Les intentions et points de vue des photographes sont d’une grande richesse : ils font de la ville un motif central ou juste un décor, suivent leurs obsessions ou répondent à une commande, s’intéressent à l’architecture ou à l’espace urbain, à l’habitat ou aux commerces, aux habitants bien sûr qui l’animent. Les plus anciennes photographies de la Bourse de Commerce datent du Second Empire, les plus récentes ont été
prises après la Seconde Guerre mondiale, soit un champ historique d’une centaine d’années, durant lesquelles le bâtiment rond, la rue qui en fait le tour et plus largement le tissu urbain dans lequel il s’inscrit, ont été profondément transformés. Il faut avoir ce contexte en tête pour apprécier les regards des photographes, qu’ils soient célèbres, méconnus ou anonymes, depuis Charles Marville (1813-1879) jusqu’à Roger Henrard (1900-1975), en passant par Eugène Atget (1857-1927), Henri Godefroy (1837-1913) et Pierre Emonts (ou P. Emonds, 1831-après 1912).

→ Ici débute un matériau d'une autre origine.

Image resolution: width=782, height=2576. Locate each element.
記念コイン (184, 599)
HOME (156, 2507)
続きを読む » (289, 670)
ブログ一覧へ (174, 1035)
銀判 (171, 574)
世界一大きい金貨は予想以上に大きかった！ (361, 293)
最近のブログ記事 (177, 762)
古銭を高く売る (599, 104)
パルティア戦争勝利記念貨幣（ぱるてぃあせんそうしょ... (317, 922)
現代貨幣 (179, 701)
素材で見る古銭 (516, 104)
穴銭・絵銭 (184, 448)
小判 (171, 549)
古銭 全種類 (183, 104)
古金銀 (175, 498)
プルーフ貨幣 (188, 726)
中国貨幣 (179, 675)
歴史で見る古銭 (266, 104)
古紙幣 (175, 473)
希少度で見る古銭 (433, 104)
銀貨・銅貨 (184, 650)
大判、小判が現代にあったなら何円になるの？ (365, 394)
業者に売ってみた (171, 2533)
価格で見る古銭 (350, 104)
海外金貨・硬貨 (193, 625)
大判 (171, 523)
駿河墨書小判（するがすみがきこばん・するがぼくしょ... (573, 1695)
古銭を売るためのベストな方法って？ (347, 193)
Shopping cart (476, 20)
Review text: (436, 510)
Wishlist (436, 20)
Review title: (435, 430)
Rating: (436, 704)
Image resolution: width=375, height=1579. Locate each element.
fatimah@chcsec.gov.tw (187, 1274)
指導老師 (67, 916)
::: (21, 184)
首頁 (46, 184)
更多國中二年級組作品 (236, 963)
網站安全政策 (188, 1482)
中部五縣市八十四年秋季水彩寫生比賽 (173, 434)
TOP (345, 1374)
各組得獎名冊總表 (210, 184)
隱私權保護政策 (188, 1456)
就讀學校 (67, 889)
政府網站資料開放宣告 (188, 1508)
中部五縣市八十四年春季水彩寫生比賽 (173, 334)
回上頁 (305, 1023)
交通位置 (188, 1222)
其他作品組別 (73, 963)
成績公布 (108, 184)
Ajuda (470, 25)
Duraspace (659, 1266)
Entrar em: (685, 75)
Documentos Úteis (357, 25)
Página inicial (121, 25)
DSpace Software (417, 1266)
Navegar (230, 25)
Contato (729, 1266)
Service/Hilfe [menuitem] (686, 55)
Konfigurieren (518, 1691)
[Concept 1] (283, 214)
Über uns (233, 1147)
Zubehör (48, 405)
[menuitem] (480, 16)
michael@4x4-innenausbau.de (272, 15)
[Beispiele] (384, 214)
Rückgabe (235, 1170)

Partons des images que Charles Marville, réputé notamment pour son travail sur Paris et ses bouleversements, réalise entre 1865 et 1868. Lorsque le photographe inscrit la Halle au Blé dans son champ de vision, il répond à une commande du service municipal du Plan. Il ne cherche pas vraiment à photographier le bâtiment circulaire élevé par Nicolas Le Camus de Mézières, mais les six rues qui y convergent dans un dessin en étoile et débouchent toutes dans la rue de Viarmes qui encercle la Halle. Cette série prise autour de la Halle au Blé est remarquable par son systématisme (la série est un signe de la modernité) et par le fait que le bâtiment qui la motive et qui la soude est à peine visible au fond.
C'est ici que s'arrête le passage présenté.